Lars Voedisch, principal consultant and managing director of Precious Communications said if SMRT would have wanted to liken the CEO’s pay cut to a reputation matter, and let it be perceived as service related, then they should have definitely come forward saying so. He added:
Right now we can only speculate the reasons for the pay cut as we don’t know the indicators defining his variable salary component.
However, what is more interesting is, if one looks at the changes in operating profits from 2014 to 2015 – which grew 43%. From 2015 to 2016, however, the growth was strong but relatively moderate at 15% compared to the previous year, said Voedisch.
He noted SMRT’s earnings from its rail operations have been steadily declining and profit coming from other activities like especially rental, advertising or bus and taxi operations has been increasing.
“I would argue it’s not so much a cut this year.
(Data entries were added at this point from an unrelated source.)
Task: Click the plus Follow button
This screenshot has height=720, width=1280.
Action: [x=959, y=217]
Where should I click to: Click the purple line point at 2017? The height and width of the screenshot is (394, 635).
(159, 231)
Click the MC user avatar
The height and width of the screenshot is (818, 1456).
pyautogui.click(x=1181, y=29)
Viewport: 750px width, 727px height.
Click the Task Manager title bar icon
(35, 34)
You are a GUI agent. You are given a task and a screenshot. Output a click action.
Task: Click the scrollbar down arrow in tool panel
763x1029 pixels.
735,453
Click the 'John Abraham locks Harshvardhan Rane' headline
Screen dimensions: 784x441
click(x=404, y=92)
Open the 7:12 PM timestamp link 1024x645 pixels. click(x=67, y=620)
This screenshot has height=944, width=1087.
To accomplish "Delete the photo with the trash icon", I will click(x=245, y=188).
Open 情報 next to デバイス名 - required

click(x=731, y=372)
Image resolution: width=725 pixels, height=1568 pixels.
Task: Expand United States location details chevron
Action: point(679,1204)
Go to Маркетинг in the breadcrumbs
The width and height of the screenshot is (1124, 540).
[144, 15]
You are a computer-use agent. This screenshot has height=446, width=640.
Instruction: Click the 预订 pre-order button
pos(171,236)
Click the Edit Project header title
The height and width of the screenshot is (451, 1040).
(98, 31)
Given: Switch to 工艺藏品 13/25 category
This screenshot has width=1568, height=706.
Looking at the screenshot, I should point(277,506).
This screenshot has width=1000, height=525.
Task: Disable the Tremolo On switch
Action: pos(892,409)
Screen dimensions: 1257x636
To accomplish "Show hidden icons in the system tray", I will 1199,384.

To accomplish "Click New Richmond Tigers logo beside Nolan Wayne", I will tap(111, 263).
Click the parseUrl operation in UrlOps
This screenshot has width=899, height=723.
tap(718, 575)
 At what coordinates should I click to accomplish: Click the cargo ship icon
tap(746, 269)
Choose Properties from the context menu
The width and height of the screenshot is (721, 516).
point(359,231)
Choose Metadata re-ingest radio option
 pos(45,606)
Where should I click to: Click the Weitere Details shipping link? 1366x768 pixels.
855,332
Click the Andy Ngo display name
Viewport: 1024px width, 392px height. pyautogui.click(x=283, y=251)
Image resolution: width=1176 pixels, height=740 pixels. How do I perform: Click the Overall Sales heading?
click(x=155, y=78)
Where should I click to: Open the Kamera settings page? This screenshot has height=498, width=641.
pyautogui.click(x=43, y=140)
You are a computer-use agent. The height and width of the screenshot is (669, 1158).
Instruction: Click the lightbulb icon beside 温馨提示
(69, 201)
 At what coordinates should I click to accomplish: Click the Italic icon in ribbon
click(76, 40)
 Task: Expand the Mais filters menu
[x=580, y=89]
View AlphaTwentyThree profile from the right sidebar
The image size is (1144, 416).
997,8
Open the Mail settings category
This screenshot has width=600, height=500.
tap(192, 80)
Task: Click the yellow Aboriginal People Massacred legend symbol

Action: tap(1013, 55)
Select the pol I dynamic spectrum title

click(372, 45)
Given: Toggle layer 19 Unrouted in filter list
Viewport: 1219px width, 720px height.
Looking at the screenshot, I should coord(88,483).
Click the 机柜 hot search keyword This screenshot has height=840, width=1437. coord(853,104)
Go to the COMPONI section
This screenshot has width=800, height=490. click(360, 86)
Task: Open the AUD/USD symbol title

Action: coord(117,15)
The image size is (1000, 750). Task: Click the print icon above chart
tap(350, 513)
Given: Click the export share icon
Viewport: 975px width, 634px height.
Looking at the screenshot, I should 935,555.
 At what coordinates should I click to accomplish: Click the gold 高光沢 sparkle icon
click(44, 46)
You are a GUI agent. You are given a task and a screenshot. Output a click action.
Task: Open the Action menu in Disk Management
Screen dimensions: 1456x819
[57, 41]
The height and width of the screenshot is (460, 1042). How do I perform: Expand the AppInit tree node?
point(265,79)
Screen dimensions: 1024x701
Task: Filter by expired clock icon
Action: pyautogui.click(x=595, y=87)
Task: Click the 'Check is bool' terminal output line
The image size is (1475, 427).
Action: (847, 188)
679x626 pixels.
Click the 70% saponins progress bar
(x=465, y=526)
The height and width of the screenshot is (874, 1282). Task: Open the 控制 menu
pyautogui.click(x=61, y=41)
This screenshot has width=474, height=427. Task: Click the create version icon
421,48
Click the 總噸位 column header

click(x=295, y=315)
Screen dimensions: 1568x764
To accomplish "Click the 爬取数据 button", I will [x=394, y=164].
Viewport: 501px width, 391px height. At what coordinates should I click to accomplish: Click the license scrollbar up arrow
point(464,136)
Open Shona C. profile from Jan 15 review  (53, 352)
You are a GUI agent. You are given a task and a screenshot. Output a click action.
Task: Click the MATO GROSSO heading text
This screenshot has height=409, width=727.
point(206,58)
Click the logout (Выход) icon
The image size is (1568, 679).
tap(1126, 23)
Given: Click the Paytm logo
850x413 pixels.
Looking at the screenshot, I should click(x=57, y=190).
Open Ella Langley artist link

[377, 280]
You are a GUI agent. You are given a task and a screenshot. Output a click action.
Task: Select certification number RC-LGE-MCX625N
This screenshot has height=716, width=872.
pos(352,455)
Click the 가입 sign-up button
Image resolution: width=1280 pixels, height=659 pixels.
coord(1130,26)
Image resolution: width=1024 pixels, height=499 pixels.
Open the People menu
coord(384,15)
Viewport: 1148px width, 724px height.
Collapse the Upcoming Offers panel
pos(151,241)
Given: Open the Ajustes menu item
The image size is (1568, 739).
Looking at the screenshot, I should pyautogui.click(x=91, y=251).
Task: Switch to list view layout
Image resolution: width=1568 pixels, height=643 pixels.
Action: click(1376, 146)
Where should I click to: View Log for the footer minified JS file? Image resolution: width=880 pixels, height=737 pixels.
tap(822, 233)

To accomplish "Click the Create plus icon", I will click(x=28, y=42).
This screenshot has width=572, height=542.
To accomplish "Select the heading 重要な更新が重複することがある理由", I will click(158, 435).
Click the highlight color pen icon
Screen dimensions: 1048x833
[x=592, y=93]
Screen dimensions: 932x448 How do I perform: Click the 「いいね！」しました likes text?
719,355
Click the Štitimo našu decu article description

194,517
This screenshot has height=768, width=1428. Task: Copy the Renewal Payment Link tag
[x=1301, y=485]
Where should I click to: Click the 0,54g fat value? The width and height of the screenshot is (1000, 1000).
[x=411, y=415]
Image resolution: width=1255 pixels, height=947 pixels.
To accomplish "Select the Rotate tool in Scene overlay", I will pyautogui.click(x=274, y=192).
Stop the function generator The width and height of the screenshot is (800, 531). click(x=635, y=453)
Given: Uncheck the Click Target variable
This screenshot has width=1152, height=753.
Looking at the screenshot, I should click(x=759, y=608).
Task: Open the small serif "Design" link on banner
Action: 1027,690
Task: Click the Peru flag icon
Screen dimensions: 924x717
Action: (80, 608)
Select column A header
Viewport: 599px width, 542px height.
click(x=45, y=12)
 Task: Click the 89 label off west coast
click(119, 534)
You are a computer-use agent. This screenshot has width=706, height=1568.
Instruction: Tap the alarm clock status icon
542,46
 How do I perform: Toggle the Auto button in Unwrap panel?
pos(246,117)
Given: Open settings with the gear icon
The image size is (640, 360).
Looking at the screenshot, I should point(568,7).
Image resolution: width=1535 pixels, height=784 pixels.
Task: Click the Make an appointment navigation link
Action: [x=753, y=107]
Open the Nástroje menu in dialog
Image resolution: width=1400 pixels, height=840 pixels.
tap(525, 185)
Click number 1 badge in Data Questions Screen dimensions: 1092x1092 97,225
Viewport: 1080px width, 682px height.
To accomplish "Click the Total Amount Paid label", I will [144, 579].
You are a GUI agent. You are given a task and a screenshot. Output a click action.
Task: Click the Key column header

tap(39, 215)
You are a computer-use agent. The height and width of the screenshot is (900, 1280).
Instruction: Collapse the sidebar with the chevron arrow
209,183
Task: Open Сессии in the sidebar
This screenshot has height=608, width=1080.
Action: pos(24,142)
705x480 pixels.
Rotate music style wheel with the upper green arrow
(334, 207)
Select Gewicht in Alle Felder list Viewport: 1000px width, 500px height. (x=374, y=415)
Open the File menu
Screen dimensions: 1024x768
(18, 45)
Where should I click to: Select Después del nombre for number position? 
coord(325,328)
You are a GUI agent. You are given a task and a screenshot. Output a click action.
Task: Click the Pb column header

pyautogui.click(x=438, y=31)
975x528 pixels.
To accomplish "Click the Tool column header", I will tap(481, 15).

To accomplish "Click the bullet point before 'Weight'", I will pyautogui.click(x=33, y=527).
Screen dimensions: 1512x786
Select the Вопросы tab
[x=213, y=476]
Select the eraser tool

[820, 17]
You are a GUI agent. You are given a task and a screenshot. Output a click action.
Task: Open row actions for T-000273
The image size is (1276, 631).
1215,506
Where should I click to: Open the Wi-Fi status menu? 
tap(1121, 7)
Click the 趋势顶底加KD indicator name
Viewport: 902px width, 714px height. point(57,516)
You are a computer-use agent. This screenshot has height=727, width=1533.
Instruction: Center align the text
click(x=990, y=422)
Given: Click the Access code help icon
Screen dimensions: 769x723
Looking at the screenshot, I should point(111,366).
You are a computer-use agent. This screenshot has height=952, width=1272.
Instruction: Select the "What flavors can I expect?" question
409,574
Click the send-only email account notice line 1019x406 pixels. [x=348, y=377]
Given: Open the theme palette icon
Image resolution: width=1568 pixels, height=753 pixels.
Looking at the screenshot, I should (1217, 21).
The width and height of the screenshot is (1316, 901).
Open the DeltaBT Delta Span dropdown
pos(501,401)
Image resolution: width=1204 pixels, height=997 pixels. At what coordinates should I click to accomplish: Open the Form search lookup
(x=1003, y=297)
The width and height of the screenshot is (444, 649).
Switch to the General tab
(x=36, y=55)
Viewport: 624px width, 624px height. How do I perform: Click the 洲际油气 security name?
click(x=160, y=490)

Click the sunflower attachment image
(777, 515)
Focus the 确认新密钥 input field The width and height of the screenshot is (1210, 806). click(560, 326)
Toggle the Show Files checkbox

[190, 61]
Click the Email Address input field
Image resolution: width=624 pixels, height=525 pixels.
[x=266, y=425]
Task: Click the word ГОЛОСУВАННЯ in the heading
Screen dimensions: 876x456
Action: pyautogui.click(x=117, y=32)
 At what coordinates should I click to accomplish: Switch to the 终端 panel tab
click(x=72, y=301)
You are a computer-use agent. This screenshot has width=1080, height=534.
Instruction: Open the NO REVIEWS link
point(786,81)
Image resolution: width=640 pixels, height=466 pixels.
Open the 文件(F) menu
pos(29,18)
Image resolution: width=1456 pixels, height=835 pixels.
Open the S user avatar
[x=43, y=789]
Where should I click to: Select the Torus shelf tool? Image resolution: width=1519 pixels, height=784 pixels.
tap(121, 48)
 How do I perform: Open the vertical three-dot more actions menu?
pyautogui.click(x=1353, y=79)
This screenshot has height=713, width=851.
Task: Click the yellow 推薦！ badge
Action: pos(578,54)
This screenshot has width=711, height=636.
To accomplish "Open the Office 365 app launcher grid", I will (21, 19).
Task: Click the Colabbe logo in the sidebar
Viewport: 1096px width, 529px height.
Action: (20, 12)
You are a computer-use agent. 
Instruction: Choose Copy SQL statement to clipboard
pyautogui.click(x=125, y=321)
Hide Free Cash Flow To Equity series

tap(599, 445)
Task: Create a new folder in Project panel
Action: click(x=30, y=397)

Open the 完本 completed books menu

Rather, it had a possibly extraordinary year before in terms of profit growth. The interesting question to ask SMRT would be if the strong focus on profit growth and margin in the past years might have any correlation to perceived reliability issues of the train services,” he added.
Lawrence Chong, CEO of Consulus said from the business angle, SMRT is facing challenging times and most likely this pay out adjustment reflects the current state. But to the man on the street, it might be read differently; that the company is holding the CEO accountable for ongoing rail reliability issues and recent mishaps.
This, he says, could be a positive move for SMRT because globally consumers are increasingly calling for accountability in the board rooms. He added:
By demonstrating that the corporation is sensitive, it will make it easier for the current CEO to communicate his new business vision as Singapore adopts a new regulatory framework for public transport.
Nick Foley, president of the Southeast Asia and Pacific regions, Landor, said the move to him seemed unusual and many might find the pay cut to be demotivating.
When CEOs don’t perform, they usually leave the company. The SMRT CEO is not going to be feeling a sense of inspiration out of the reduction in remunerations nor the publicity that surrounds it.
But this does not necessarily imply negativity for the brands image, he added explaining most CEO’s are on remuneration packages where the variable component is significantly larger than the fixed component – i.e the base salary.
“Shareholders should expect that when a company fails to perform, the variable remuneration to the leadership team decreases. This type of remuneration structure is tried and trusted and aligns with pay for performance,” he added.